Well after a few months i'm still struggling to understand this!

This is how far i've got..

I've got 2 Polynomials:
3x+2
2x^2 + x + 1

Using coefficient representation:

3x+2 = (2,3,0,0)
2x^2 + x + 1 = (1,1,2,0)

Now i'm stuck. Here is the solution. I don't understand the part where it converts these two things to :

FFT(1, 1, 2, 0) = (4, 11+i, 2,−1−i)
FFT(2, 3, 0, 0) = (5, 2 + 3i,−1, 2 − 3i)

Anyone explain this? I know it's a long shot!

Here is the actual solution:

fft.JPG
 
The fact that its a polynomial basis is a red herring, it doesnt make any difference from polynomial to euclidean or any other basis. The reason that there are 4 coordinates is presumably that without some funny modification you can only FFT a signal size 2^n.
The inversion they have there is I think the iDFT inversion (does the same thing as the iFFT). If its acceptable to calculate that way you could just left multiply your polynomial vectors by the 4x4 DFT matrix.

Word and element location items
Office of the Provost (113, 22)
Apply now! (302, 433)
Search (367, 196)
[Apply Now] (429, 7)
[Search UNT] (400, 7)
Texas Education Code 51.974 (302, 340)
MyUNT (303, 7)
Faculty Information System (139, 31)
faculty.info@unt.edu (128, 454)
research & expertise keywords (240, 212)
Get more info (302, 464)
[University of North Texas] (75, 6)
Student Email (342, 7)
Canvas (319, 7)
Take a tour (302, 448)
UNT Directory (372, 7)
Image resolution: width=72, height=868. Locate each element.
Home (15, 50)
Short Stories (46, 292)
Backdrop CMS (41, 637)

---

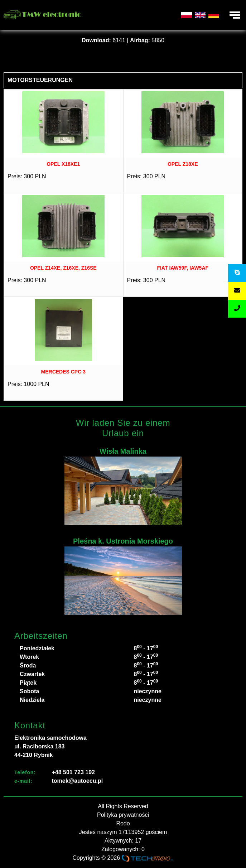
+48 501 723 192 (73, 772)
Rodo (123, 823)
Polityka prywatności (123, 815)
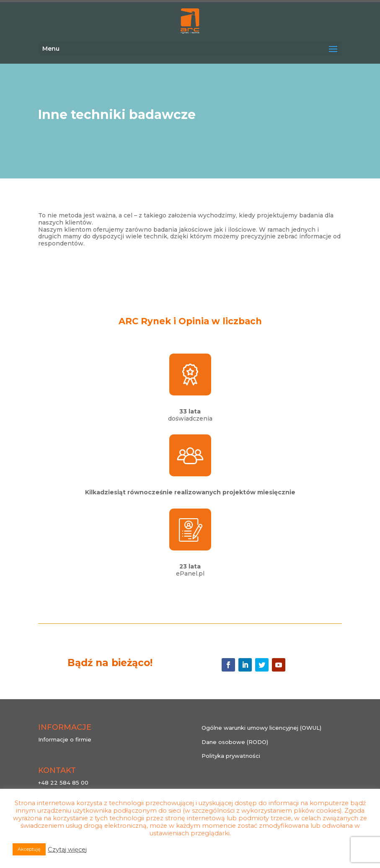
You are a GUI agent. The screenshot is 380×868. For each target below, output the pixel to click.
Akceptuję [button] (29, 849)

---

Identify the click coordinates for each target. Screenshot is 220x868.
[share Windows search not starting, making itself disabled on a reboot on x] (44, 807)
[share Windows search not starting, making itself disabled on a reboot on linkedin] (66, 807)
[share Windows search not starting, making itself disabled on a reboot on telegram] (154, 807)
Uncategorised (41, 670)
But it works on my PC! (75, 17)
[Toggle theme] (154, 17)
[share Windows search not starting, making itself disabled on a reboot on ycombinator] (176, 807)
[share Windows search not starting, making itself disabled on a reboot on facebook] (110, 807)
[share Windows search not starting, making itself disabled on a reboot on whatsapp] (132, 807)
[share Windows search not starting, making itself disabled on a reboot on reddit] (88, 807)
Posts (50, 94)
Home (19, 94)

• **TASKS TO CARRY OUT**
(1) Answer these questions using the polynomial FFT text, one line per answer with the same letters:
(a) What coefficient representation does the text give for 3x+2?
(b) According to the reply, what signal size can you FFT without some funny modification?
(c) By what matrix does the reply say you could left multiply your polynomial vectors?
(2) Reproduce the part of the polynomial FFT text that opens with the words containing "FFT(1, 1, 2, 0)" and closes with "signal size 2^n.".

• **PER-TASK OUTPUTS**
(1)
(a) (2,3,0,0)
(b) 2^n
(c) The 4x4 DFT matrix

(2)
FFT(1, 1, 2, 0) = (4, 11+i, 2,−1−i)
FFT(2, 3, 0, 0) = (5, 2 + 3i,−1, 2 − 3i)

Anyone explain this? I know it's a long shot!

Here is the actual solution:

fft.JPG
 
The fact that its a polynomial basis is a red herring, it doesnt make any difference from polynomial to euclidean or any other basis. The reason that there are 4 coordinates is presumably that without some funny modification you can only FFT a signal size 2^n.